KwaZulu-Natal to get crime wardens, says Premier Nomusa Dube-Ncube

Nomusa Dube
Nomusa Dube-Ncube says KwaZulu-Natal will have 1 000 social crime wardens on the beat. (Darren Stewart/Gallo)

KwaZulu-Natal Premier Nomusa Dube-Ncube says the province wants to introduce its own “amaPanyaza” — similar to Gauteng’s crime wardens — to fight against crime and has plans underway to have 1 000 volunteers on the streets.

Dube-Ncube announced the initiative in her State of the Province address (Sopa) in Pietermaritzburg on Wednesday, along with the creation of a community safety intervention unit, which will fall under KwaZulu-Natal’s community safety and liaison department.

She said the unit would be established in the 2024-25 financial year and would work with other law enforcement agencies to proactively fight crime, in conjunction with existing agencies, at community level.

 Dube-Ncube said the province had already sourced 60 vehicles — which were on display at the Pietermaritzburg Oval cricket stadium, where she delivered her second Sopa since taking office in 2022 — for use in community patrols.

“Crime fighting will be further strengthened through the recruitment of 1 000 social crime prevention volunteers covering the entire province,” Dube-Ncube said.

The community safety and education departments had also embarked on a training programme among school goers to “engender a culture of fighting crime among young people”.

The premier said the South African Police Service, which had increased its provincial capacity by 4 000 officers over the past four years, had also announced that more vehicles and trainee constables would be made available in KwaZulu-Natal.

Dube-Ncube outlined steps taken by the province to fight cross-border crime, including the installation of barriers making it more difficult for stolen vehicles to be moved from South Africa into Mozambique.

The province had, Dube-Ncube said, made significant progress since 1994, a process which had accelerated once the ANC took control of the province in 2004 and people “tasted the real fruit of liberation”.

Turning to the water crisis gripping KwaZulu-Natal, Dube-Ncube acknowledged “the current challenges of constrained energy and water supply in some parts of the province”.

“We are working hard to attend to these issues, and I am convinced that working together we will find lasting solutions,” she said.

Dube-Ncube paid particular attention to the Zulu monarchy and the institutions of traditional leadership in her address, saying the provincial government “accords respect” to the king and royal household.

The province had fenced all six palaces and bought vehicles for the queen mother and all the wives of the late king, Goodwill Zwelithini ka BhekuZulu.

It has also provided financial and educational support to the members of the royal household and enjoyed “cordial and professional relations” with the new king, MisuZulu ka Zwelithini, to whom it provided administrative and logistical support.

Salaries for amakhosi had increased from R60 000 a year in 1994 to the current R279 000, while funeral allowances had risen from R50 000 to R80 000.

Traditional courts had been upgraded to provide them with facilities equitable with those of government departments, while traditional council secretaries and amakhosi had undergone computer literacy and other training.

Thus far 88% of the province’s more than 2 200 izinduna had been placed on the department of cooperative governance and traditional affairs’ payroll at a cost of R631 million.

A further R11.5 million had been allocated to support interventions linked to the killing of traditional leaders.

Dube-Ncube said the province continued to recover from the effects of Covid-19, the July 2021 riots and the 2022 floods, which collectively caused damage estimated at about R33 billion.
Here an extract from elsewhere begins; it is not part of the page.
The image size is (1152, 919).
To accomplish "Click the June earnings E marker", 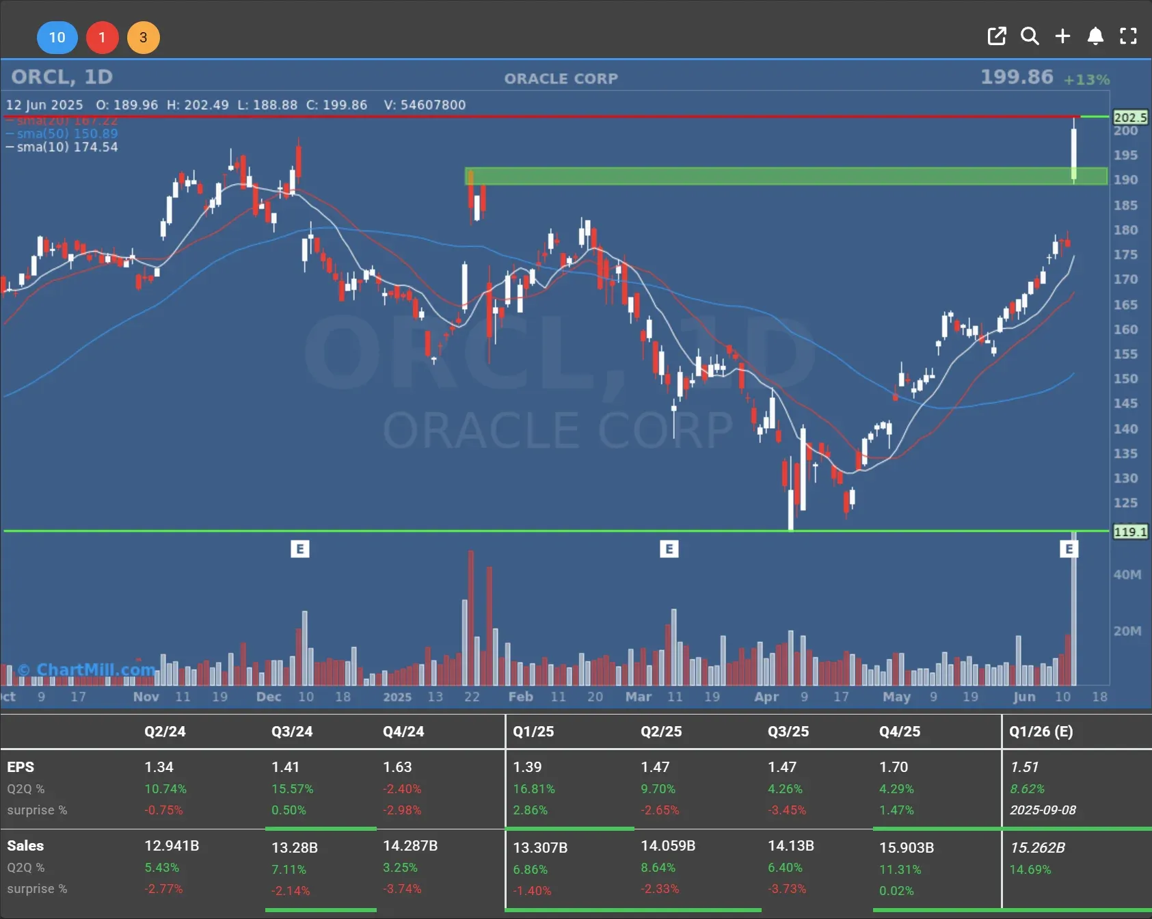I will pyautogui.click(x=1069, y=549).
Cooperation between government and organised business had assisted in helping business recover, and in rebuilding investor confidence in the province, she said.

Dube-Ncube listed a number of initiatives which she said would assist in addressing problems with water, infrastructure and electricity supply over the next five years, saying the province had aligned with the priorities outlined by the president at the ANC manifesto launch during the weekend.

Opposition parties were far from complementary about the content of Dube-Ncube’s address.

Democratic Alliance provincial leader Francois Rodgers said the premier’s “dololo” address “showed all the signs of a washed-up ANC that is running scared ahead of the May elections”.

“Listening to the premier today, KwaZulu-Natal sounds like paradise — as long as you don’t look too closely at the joblessness, the abject poverty, the filthy sewage filled streets, the violent crime and all manner of other horrors,” Rodgers said.

Instead of addressing job creation and rebuilding the provincial economy, he said Dube-Ncube had “blamed the disastrous provincial economy and lack of investor confidence on the July 2021 unrest and Covid-19, while claiming private sector investments as government initiatives”.

The premier had provided no answers regarding service delivery collapse; load-shedding and water outages, but spoke about “war rooms and master plans and no real action”, Rodgers said, adding that Dube-Ncube had also failed to address crime levels in the province, which had not been reduced — or the initiatives she had promised last year which had not been delivered upon.